Seattle’s Tax Gamble Backfires Fast

Seattle’s new mayor, Katie Wilson, is already sending a clear message to people with money: don’t expect much concern. When asked about millionaires leaving the city over higher taxes, she laughed it off and said, “BYE!” That may sound tough to activists, but it is the kind of attitude that can chase away investment, jobs, and the tax base that keeps a city running.

This is the same tired playbook we see over and over again in blue cities. Tax the rich. Promise more free stuff. Pretend the money will never run out. Then act surprised when the people paying the biggest bills start looking for the exits. It is not complicated.

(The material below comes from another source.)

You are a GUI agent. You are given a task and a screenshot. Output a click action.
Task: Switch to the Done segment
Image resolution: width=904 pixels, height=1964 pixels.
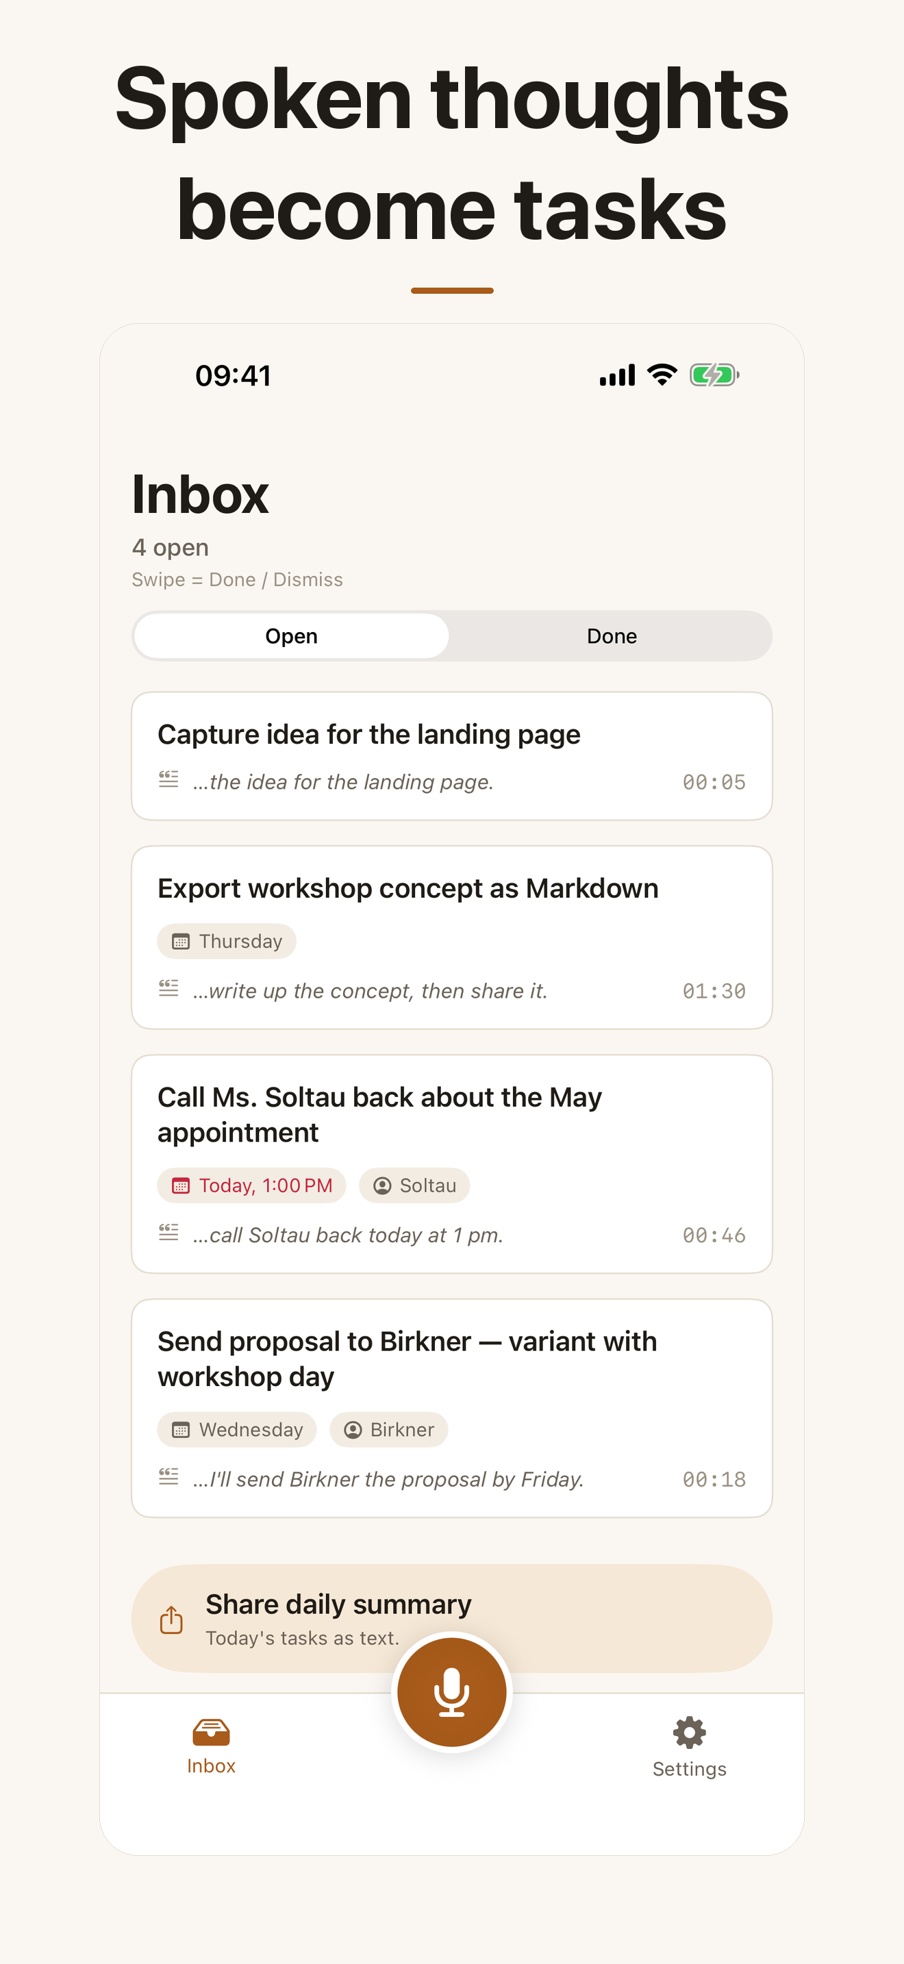pyautogui.click(x=611, y=636)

If you punish success long enough, success will go somewhere else.

Seattle is not some tiny one-horse town, either. It has already watched major names rethink their future there. Boeing left years ago. Amazon split. Starbucks, one of the city’s biggest success stories, is now signaling interest in greener pastures. That should be a giant warning flare, not a punchline.

The bigger problem is that the same people pushing these tax hikes keep acting like wealth is trapped in place. It is not. Rich people can move. Businesses can move. Entrepreneurs can move. And when they do, the city loses far more than a few wealthy taxpayers. It loses spending, hiring, donations, and the people who often help keep local economies humming.

Even Nick Hanauer, a billionaire who spent years helping build Seattle’s progressive tax machine, is now sounding the alarm. He backed the $15 minimum wage push. He helped fund Washington’s capital gains tax. He sold the idea that forcing the rich to pay more would somehow make everything better. Now he says, “Virtually every wealthy friend I have has either left or is planning to. It’s a catastrophe.” That is not a minor complaint. That is a warning from one of the insiders who helped create the mess.

And that is what makes Wilson’s reaction so revealing. Instead of showing concern, she laughed. Instead of talking about growth, she shrugged. Instead of worrying about what happens when the tax base shrinks, she waved people off like they do not matter. Cities cannot keep governing like that and expect good results. Sooner or later, the bill comes due.